Lucas liked to build things of course, all sorts of elaborate things that did nothing, but if a window fan broke or the lawnmower needed a new blade he was nowhere to be found, especially if he was the reason the old mower blade had gone missing.

Zoe on the other hand would be right there, excited to drive all the way to the hardware store in town to get the new blade and then to help put it on.

Lucas was an artist, her parents would tell her, while she was down to earth and practical.

It showed in the way they played chess, which they did every night because the game belonged to Pa and playing it made them feel like adults.

They were equally good players, according to Pa, but they played very different. Lucas was quick and aggressive, always wanting to make the first move and trying to keep Zoe on the defensive the whole game. She, on the other hand took her time, played defensively and tried to focus on the bigger picture, trying to anticipate the moves that Lucas might make.

It was hard though, because he was so unpredictable.

Unpredictable like the way he kept playing against her even when she started winning more often than she lost. Lucas stuck to his strategy, tried to trick her, but in chess, unlike life, his tricks were predictable.

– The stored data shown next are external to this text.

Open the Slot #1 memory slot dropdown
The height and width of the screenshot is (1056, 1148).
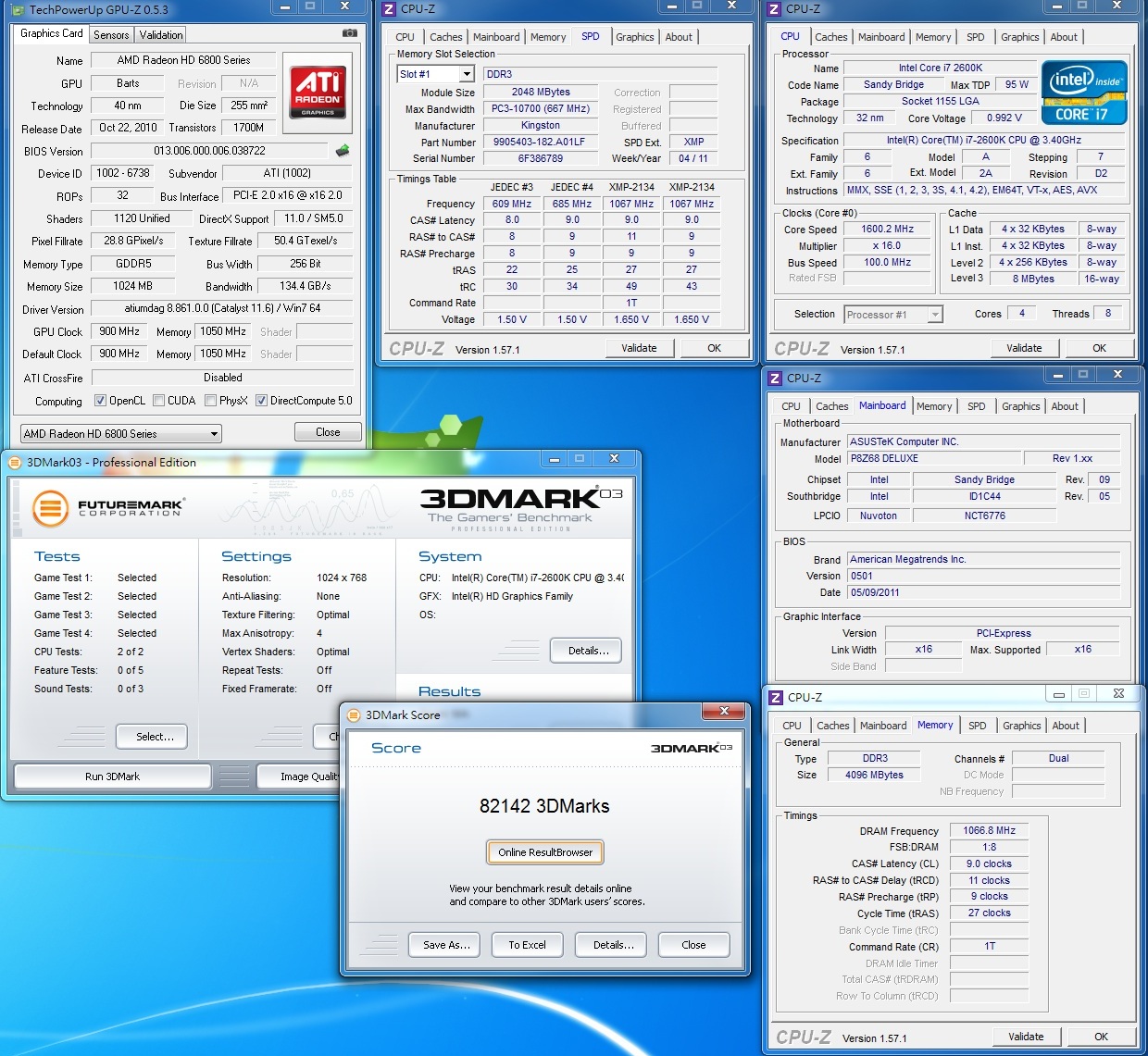[x=467, y=74]
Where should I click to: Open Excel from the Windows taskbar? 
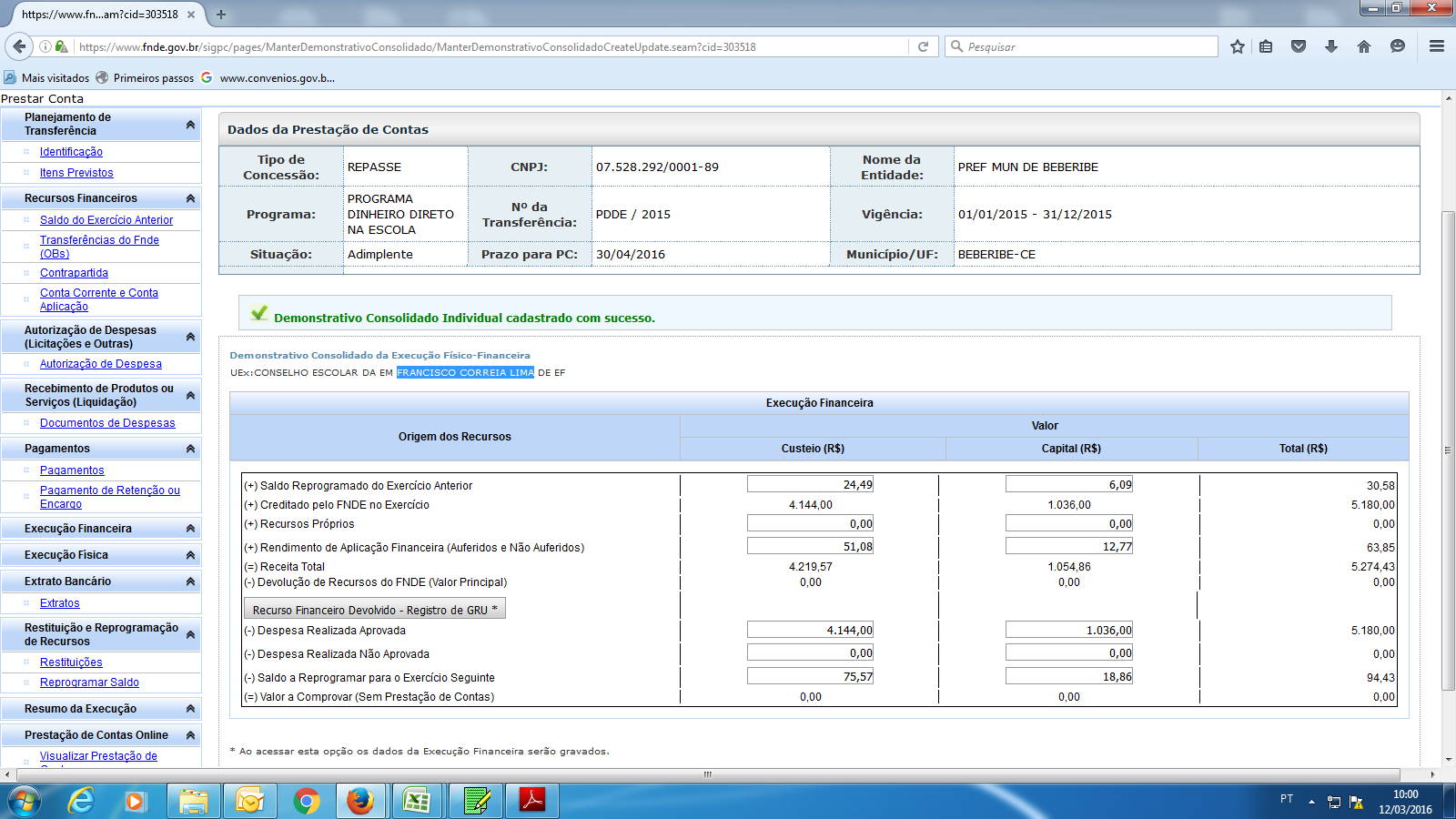coord(417,801)
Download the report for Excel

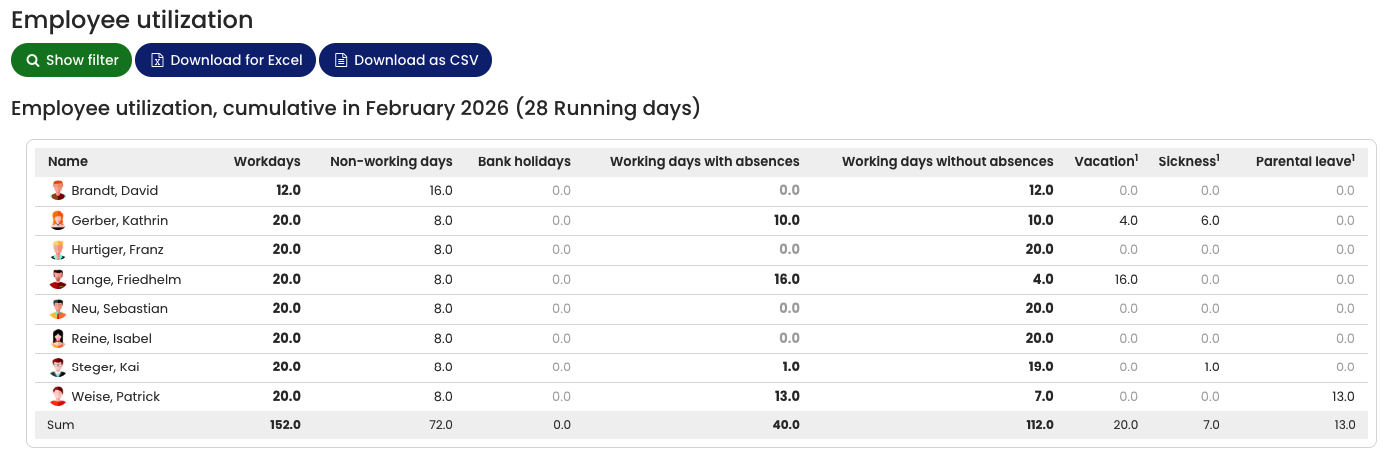(x=226, y=60)

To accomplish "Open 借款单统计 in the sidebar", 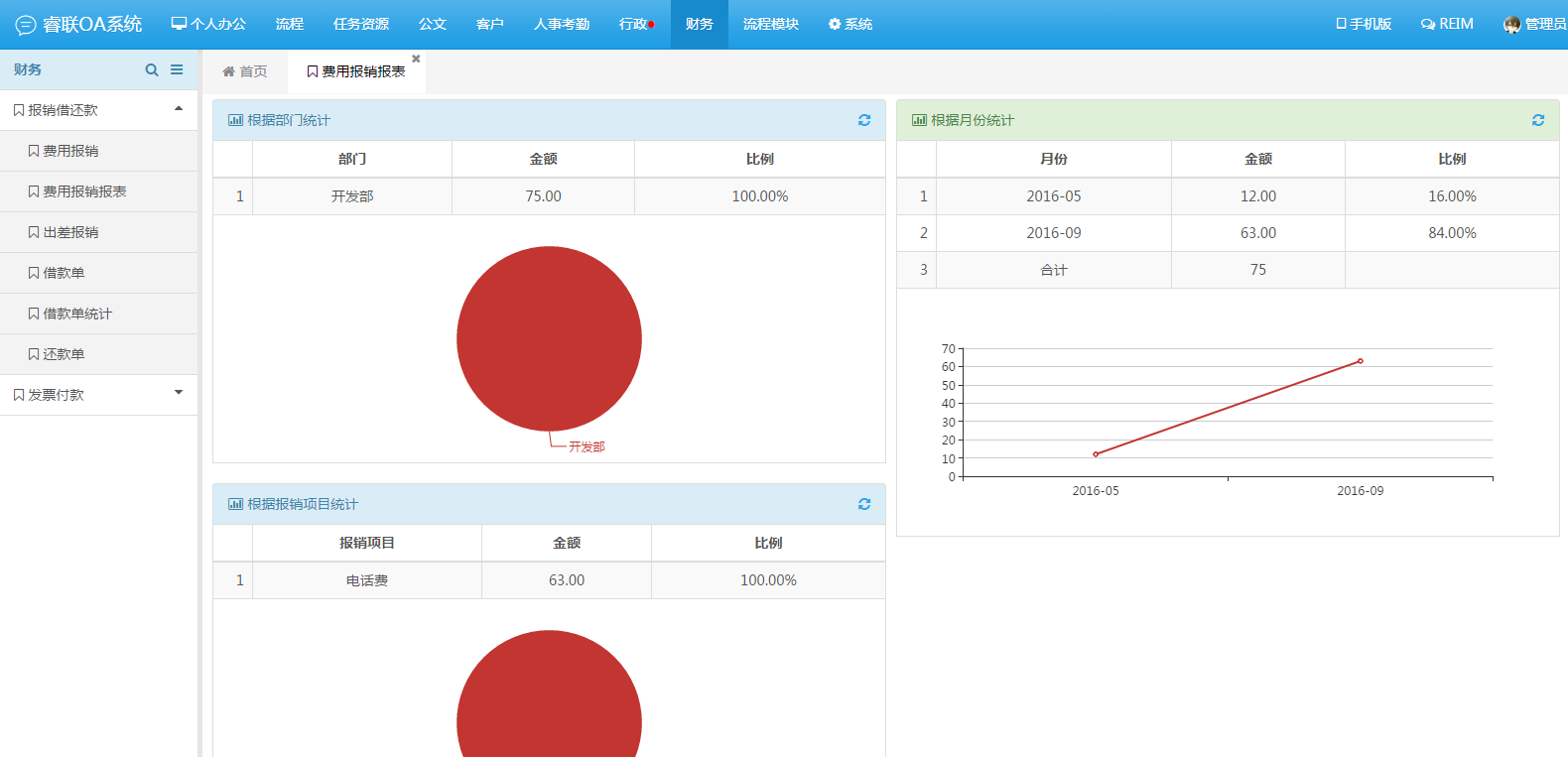I will click(x=77, y=314).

He’d always try to kill her queen if the chance presented itself and he hated pawns. Slow and stupid and they got in the way, just like some people, he’d say, sticking out his tongue at her.

She’d make a face back and then, because she was distracted, she might make a stupid move and lose a piece.

Lucas was good at distractions.

He was also good at making things and would always pester Ma and Pa and her to look at the latest thing he’d made.

Ma and Pa would be impressed and ooh and ah whatever thing he’d come up with, and Zoe would roll her eyes.

Which was why it surprised her that one day he ran up to her first, breathless with excitement to show her the thing he’d made out in the old barn.

She’d really like it, he’d promised, and she’d ignored him and gone back to her homework.

“Go tell Ma to go with you,” she’d said when Lucas kept at it.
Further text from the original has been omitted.